5 May 2008

Prince Caspian

I've been seeing some interviews and trailers to the movie, and it seems that several changes have been made to the story in order to bring it to the big screen, as could only be expected. In particular, more attention is paid to the climactic battle. It seems the writers of the movie are beefing up the story at the expense of the message.

Now, what do I mean by that? Author John C. Wright gave a review of Philip Pullman's books in which he explained how Pullman sacrificed his story to spread his message. C.S. Lewis (whom Pullman detests) shares a similar problem: He is writing stories bearing messages, and if there comes a time when the story and the message are in conflict, the story will lose.

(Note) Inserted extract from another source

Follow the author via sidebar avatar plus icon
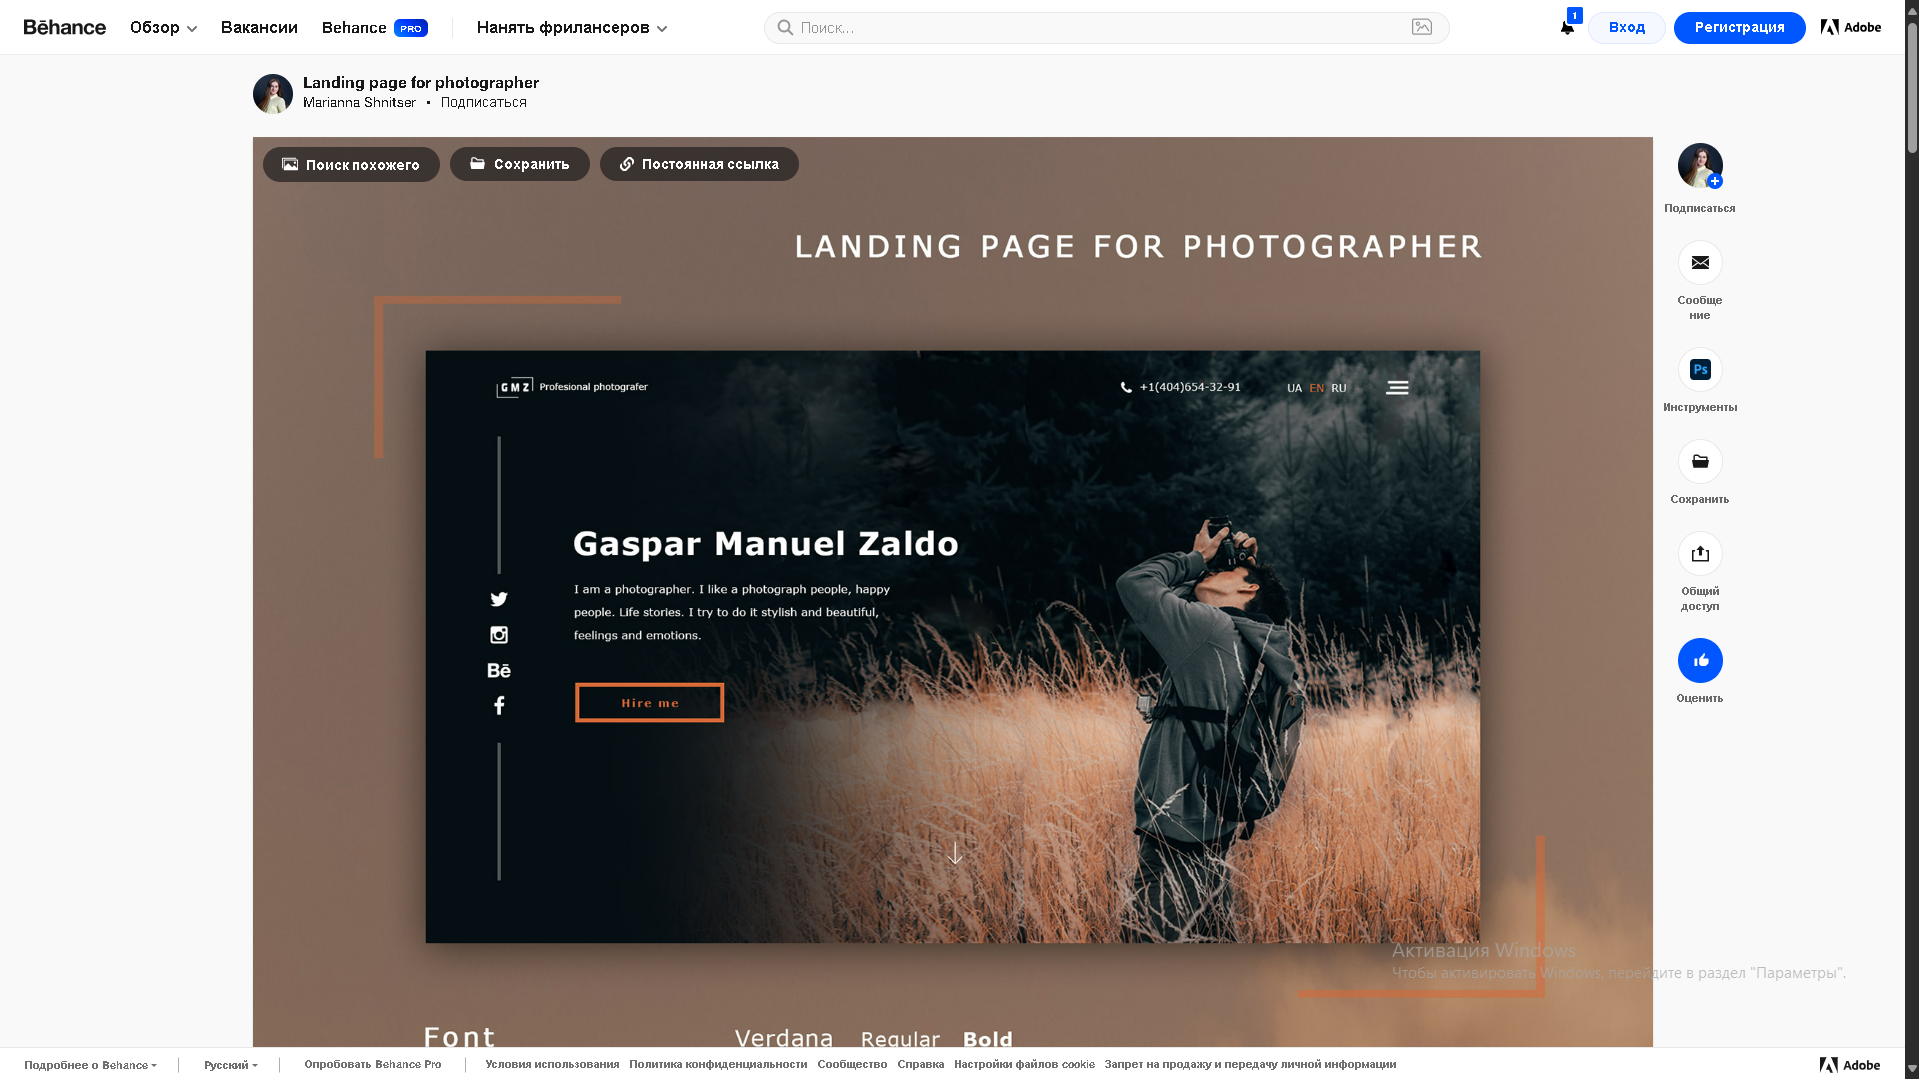Viewport: 1919px width, 1079px height. pos(1714,181)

If you look at the general plot of Prince Caspian- the book, I mean- you see it sets up at least superficially an expectation which it then denies in favour of its message. The story begins with the children, the kings and queens of Narnia's golden age, being summoned back to Narnia in Narnia's time of crisis. Such an extraordinary act must mean the crisis is extraordinary- it demands a Sauron, or a Satan, or even the White Witch returned from her grave to trouble the land of Narnia again. It demands sacrifice and struggle, a great battle whose outcome is balanced upon a razor's edge, and desperate acts of courage. Instead, we have a Prince who has lost his rightful throne to a usurping and foolish uncle. The battle, when it comes, is anticlimactic in the extreme, and the uncle's end is presented almost as an afterthought. In fact, the battle is nearly irrelevant, because for Lewis's message, Narnia's true crisis lay elsewhere.

The message is that Narnia's true crisis is a lack of faith. The Narnians no longer believe in great lions or long-ago kings, and that is far worse than usurping non-entities. As such, because the kings have returned, and because Aslan himself has returned, the crisis is already over. Whereas in the first book and movie Aslan leads the reinforcements into the battle and thus brings the victory, in Caspian he doesn't even bother going to battle. Instead he leads the girls on a party and celebration. As the people of Narnia realize the old stories are true and Aslan exists, the crisis ends. Faith- or rather, knowledge- is restored to the people.

So, from everything I have read thus far, the movie contains a great battle that the book did not. I can't say for certain, but if they are beefing up the story, it may very well be at the expense of the message.

I have often thought the conflict between Lewis' story and his message was a weak part of his writing. On the other hand, the reason why these books are so popular among the conservative Christian crowd is because of the message. If the message is pulled, Lewis' books are just another story.

In spite of all this, I am looking forward to seeing the movie.